Posted by Jonathan Brown

May 09, 2007 04:35 pm

This morning's keynote entitled "Jurassic Code" by Billy Hollis was a breath of fresh air. The topic of his speech was about simplicity of software design. In making his point, he spoke strongly against Microsoft and the Visual Studio Team. He urged the audience to adopt his manifesto. People don't want features, they want simplicity. He referenced the movement towards simplicity as the "iPod Revolution." I couldn't agree more. As I wrote about yesterday, I'm drowning in a sea of "revolutionary technology." I can't keep up. As someone who manages a software system, a team of developers and many projects as well as analyzes feasibility of new projects, I simply don't have time to learn the ins and outs of every significant or insignificant improvement to our programming models.

Hollis made his point by referencing two very useful but widely unknown features of Visual Studio 2005. One feature was a context menu that resets a property to its default value and the other was an incremental search in the editor. Only a handful of developers were aware of the features. So how, or why were those features developed? Who was asking for those features? And couldn't they spend the time to develop those features by improving our programming experience with tools that actually help us?

I've made my preference for Apple and the Mac OS X known. I believe every Windows developer could learn a thing or two from Apple. Apple designs simple and elegant software, spending their time on the features that provide value to real people that use their products as opposed to the small minority who want to use insane easter egg-like keystrokes and gestures.

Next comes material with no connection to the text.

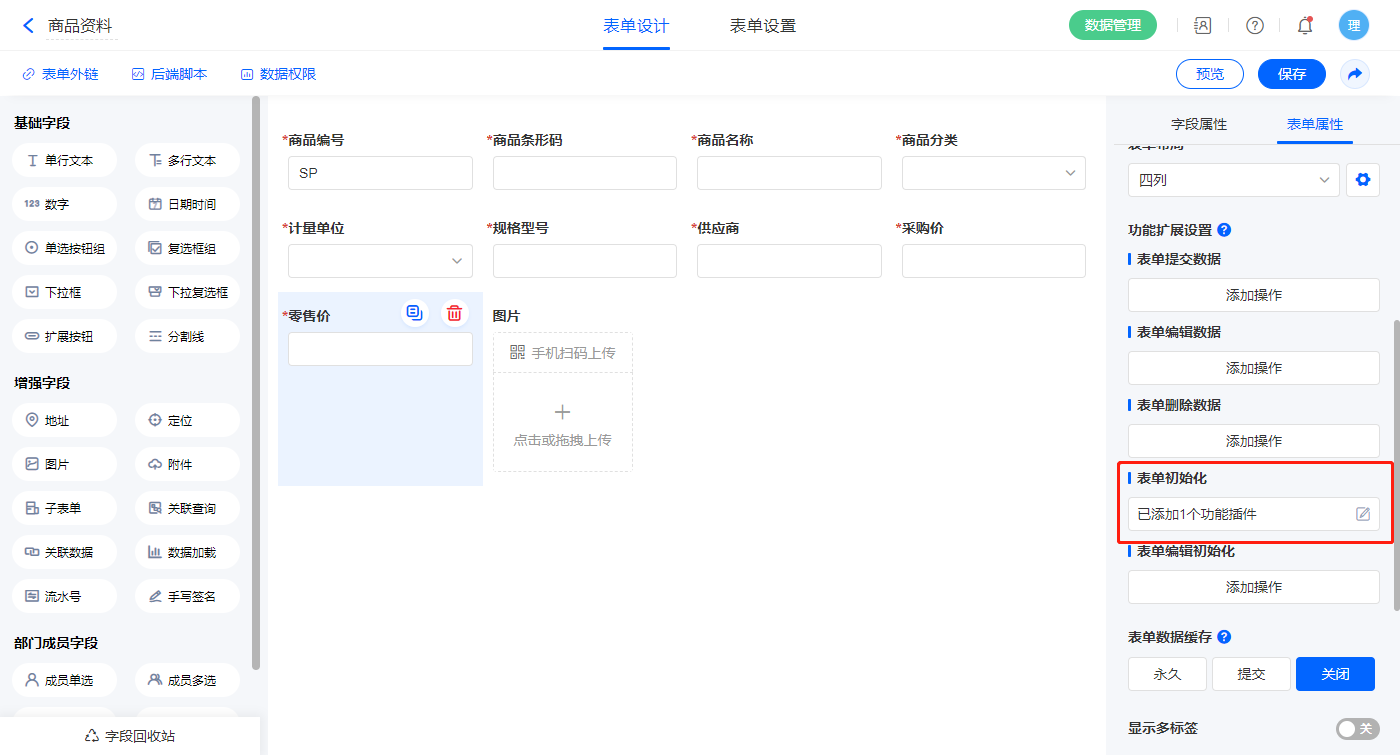Image resolution: width=1400 pixels, height=755 pixels.
Task: Open layout settings gear beside 四列
Action: click(x=1362, y=180)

Back to the keynote... Hollis predicted a major paradigm shift from imperative programming models to declarative programming models. He referenced the architect of C# (and Borland's Delphi which revolutionized RAD development), in which he said at a previous conference that the imperative programming model is at its end. We've taken it as far as it can go. While I'm not so sure I agree with that statement, it's clear to me that we're quickly approaching a point in time where everything we know as software developers is going to change.

I consider myself a fairly smart guy and anytime I get anxious about something it's because I feel I'm not understanding it completely. I'm getting to that point with the entire .NET framework. Quite simply, it's too much for one human to possibly know.

So after the keynote I walked up to Billy, shook his hand and told him thank you for making me feel sane again. I'm not alone in thinking that this whole .NET thing is a kludge. Don't get me wrong, there are some great things about .NET. A lot of great things. But there's a lot broken with it too and its inherent in the model.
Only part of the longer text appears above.